Exercise description:
All lines from the one containing "Screen dimensions: 1280x756" through the end of the data below must be reproduced exactly, and no others.

Supplied material:
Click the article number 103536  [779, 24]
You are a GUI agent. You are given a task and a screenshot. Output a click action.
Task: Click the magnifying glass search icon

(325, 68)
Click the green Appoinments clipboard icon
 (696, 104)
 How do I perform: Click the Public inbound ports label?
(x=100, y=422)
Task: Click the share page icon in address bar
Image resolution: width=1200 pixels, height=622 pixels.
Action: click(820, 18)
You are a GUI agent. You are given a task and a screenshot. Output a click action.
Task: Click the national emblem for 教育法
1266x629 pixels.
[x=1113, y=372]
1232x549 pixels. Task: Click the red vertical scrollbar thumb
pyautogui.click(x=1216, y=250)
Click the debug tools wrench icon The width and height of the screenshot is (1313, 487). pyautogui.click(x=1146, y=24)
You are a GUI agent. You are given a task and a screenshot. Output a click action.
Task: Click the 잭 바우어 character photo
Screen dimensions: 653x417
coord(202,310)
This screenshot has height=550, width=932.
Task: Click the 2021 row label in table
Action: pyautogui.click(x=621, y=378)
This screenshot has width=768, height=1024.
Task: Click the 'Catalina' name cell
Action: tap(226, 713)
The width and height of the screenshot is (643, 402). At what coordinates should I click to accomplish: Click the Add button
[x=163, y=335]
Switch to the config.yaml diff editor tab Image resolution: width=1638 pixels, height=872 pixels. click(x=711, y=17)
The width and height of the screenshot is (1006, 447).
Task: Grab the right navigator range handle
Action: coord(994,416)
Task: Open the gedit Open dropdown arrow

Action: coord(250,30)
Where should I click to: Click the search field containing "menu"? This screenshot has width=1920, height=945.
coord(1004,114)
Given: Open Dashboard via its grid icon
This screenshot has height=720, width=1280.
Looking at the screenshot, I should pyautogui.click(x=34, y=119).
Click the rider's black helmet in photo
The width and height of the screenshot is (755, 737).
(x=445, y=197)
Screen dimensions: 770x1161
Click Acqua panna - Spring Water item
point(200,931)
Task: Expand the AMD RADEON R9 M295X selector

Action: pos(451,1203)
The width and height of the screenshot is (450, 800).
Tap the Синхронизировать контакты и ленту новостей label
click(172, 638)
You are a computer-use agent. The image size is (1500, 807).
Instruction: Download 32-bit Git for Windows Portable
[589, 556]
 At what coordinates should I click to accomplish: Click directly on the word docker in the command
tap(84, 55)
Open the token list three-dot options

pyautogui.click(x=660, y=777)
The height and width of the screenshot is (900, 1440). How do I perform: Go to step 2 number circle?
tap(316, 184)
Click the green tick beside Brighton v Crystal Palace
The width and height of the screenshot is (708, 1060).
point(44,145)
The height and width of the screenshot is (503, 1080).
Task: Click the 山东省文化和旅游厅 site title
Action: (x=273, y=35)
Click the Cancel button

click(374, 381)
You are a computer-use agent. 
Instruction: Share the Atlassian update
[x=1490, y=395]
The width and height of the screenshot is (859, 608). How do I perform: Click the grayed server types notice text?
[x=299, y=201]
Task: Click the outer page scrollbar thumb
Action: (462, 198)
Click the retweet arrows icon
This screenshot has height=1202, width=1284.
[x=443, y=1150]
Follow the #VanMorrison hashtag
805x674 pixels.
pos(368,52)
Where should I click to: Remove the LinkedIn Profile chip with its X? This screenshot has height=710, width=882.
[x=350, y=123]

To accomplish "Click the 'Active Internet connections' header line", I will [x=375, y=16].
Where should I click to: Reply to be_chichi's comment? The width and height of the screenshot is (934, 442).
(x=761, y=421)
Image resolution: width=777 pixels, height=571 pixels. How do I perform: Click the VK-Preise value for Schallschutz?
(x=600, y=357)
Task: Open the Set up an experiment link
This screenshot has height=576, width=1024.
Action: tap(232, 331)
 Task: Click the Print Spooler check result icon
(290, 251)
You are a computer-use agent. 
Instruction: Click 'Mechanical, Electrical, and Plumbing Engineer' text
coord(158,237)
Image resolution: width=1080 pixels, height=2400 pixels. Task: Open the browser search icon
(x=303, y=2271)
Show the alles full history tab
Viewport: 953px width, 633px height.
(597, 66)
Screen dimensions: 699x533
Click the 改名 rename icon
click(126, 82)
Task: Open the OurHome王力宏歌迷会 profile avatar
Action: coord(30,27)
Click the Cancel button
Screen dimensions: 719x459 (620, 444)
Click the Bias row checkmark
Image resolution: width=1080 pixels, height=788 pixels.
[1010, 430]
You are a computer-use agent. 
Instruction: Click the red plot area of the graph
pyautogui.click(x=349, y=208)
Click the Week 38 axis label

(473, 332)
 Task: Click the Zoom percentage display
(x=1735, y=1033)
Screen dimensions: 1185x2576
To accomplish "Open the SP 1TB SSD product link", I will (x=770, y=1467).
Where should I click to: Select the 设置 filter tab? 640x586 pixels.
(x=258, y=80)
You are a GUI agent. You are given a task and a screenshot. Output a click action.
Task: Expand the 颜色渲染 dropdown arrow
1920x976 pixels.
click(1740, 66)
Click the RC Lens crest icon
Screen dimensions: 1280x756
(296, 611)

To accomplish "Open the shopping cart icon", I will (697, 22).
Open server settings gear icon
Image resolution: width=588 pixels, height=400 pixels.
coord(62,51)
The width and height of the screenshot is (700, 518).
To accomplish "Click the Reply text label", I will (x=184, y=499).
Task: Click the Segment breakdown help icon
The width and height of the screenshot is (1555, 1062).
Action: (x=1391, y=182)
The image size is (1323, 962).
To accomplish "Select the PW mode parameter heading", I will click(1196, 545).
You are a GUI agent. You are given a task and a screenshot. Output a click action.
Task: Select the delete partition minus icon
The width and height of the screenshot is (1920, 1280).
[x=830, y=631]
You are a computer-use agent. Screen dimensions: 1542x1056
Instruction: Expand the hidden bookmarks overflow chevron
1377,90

Answer for this exercise:
Screen dimensions: 1280x756
(296, 611)

To accomplish "Open the shopping cart icon", I will (697, 22).
Open server settings gear icon
Image resolution: width=588 pixels, height=400 pixels.
coord(62,51)
The width and height of the screenshot is (700, 518).
To accomplish "Click the Reply text label", I will (x=184, y=499).
Task: Click the Segment breakdown help icon
The width and height of the screenshot is (1555, 1062).
Action: (x=1391, y=182)
The image size is (1323, 962).
To accomplish "Select the PW mode parameter heading", I will click(1196, 545).
You are a GUI agent. You are given a task and a screenshot. Output a click action.
Task: Select the delete partition minus icon
The width and height of the screenshot is (1920, 1280).
[x=830, y=631]
You are a computer-use agent. Screen dimensions: 1542x1056
Instruction: Expand the hidden bookmarks overflow chevron
1377,90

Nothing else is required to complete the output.